What is required :: How many lines in the data below contain the string "checkbox", with case counting? Reply with the number alone.

>> BEGIN Dataset records

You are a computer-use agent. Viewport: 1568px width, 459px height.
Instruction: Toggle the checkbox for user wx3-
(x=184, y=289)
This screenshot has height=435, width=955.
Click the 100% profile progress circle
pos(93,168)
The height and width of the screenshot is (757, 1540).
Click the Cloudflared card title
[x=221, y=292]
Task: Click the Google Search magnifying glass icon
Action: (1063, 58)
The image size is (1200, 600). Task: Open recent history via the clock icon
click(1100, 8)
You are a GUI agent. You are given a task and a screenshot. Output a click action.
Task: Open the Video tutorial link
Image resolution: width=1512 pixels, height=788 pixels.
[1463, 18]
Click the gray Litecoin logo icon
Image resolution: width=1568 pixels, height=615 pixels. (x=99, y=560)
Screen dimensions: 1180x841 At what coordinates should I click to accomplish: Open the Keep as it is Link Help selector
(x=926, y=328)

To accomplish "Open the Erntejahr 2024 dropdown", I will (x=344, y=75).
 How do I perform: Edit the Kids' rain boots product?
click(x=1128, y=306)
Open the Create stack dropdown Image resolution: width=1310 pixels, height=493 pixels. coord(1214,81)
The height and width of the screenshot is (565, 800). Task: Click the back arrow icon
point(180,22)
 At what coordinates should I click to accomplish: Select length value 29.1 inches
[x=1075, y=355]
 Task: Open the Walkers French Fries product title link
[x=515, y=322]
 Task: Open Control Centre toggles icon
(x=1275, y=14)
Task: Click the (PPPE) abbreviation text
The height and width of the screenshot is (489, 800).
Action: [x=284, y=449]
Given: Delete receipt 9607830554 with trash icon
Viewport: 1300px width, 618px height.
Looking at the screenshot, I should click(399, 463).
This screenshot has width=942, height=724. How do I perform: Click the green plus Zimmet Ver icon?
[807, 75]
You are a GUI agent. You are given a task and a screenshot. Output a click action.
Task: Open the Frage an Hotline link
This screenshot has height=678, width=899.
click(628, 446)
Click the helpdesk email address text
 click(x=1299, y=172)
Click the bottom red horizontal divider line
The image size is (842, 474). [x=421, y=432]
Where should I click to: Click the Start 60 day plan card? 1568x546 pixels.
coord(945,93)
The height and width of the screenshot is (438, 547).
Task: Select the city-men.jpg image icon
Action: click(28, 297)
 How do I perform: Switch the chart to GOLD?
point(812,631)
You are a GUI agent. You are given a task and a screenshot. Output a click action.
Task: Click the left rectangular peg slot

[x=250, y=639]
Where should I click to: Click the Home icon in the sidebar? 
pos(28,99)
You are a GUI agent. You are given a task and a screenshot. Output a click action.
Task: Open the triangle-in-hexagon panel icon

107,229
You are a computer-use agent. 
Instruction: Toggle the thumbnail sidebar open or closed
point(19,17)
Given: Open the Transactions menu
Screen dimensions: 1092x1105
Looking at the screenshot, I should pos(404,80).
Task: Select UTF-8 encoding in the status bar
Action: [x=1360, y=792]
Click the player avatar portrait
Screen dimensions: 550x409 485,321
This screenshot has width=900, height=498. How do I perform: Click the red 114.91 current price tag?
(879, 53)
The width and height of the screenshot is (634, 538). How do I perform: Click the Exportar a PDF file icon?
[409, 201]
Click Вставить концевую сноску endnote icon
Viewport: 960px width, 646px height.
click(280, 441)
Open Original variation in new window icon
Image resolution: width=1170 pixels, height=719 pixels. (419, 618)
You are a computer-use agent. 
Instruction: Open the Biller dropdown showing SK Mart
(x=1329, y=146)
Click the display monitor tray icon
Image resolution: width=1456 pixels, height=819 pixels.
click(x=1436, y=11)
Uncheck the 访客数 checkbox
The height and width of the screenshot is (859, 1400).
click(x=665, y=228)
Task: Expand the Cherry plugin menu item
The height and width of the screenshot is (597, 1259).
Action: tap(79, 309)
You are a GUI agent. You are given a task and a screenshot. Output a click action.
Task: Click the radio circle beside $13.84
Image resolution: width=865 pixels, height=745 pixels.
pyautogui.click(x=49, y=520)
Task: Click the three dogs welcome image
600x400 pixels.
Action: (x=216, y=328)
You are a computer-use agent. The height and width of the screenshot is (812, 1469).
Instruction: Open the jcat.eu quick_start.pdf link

>> END Dataset records

Solution to the problem :: 2